The Plant Sciences Initiative evolved from discussions that CALS administration had a few years ago with thousands of stakeholders in farming, agribusiness, science and technology as the college developed its strategic plan. Stakeholders called for more research that enhances agricultural productivity and profitability and that spins off agricultural biotechnology companies.
Several factors led to the focus on plant sciences: With two-thirds of the college’s faculty engaged in plant sciences, CALS has a strong reputation in the area. In addition, the college, along with N.C. Department of Agriculture & Consumer Services, has 18 research stations spread across the state, where field trials can be conducted in highly diverse soils and climates.
The college’s other plant-related assets include the Center for Environmental Farming Systems partnership, near Goldsboro, and the Plants for Human Health Institute at the N.C. Research Campus in Kannapolis.
Equally significant, says CALS Associate Dean and Director of Research Steve Lommel, the college is located near the world research-and-development headquarters for three multinational ag biotech seed companies, as well as many smaller plant biotech firms. With these companies, plus Duke University, UNC-Chapel Hill and N.C. A&T State University nearby, the area is home to top plant science experts – and would be attractive to even more.

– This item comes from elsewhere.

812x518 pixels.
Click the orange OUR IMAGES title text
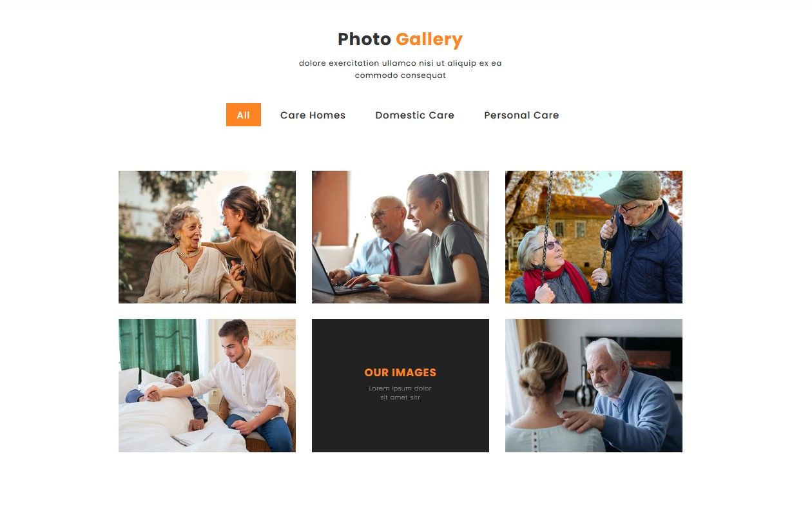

But what the college lacks, Lommel says, is a modern facility where public and private entities can work together, under one roof, on interdisciplinary efforts to enhance food security, water resource management, bioenergy, food nutrition and other major challenges. In January, the college, along with NCDA&CS, delivered to the state legislature an economic feasibility report that calls for the building of a 190,000-square-foot Plant Sciences Research Complex on Centennial Campus.
NC State has raised about half of the $18 million needed to plan the $160 million complex, with most of the support coming from commodity groups that have embraced the initiative.
Experts expect the economic gains from an investment in such a complex, and the initiative it is part of, to be substantial. Battelle Memorial Institute, which put together the feasibility study that went to the legislature, estimates that pursuing the initiative’s vision could increase plant technology sector jobs by 2,365 jobs and boost associated economic output by $366 million by 2024.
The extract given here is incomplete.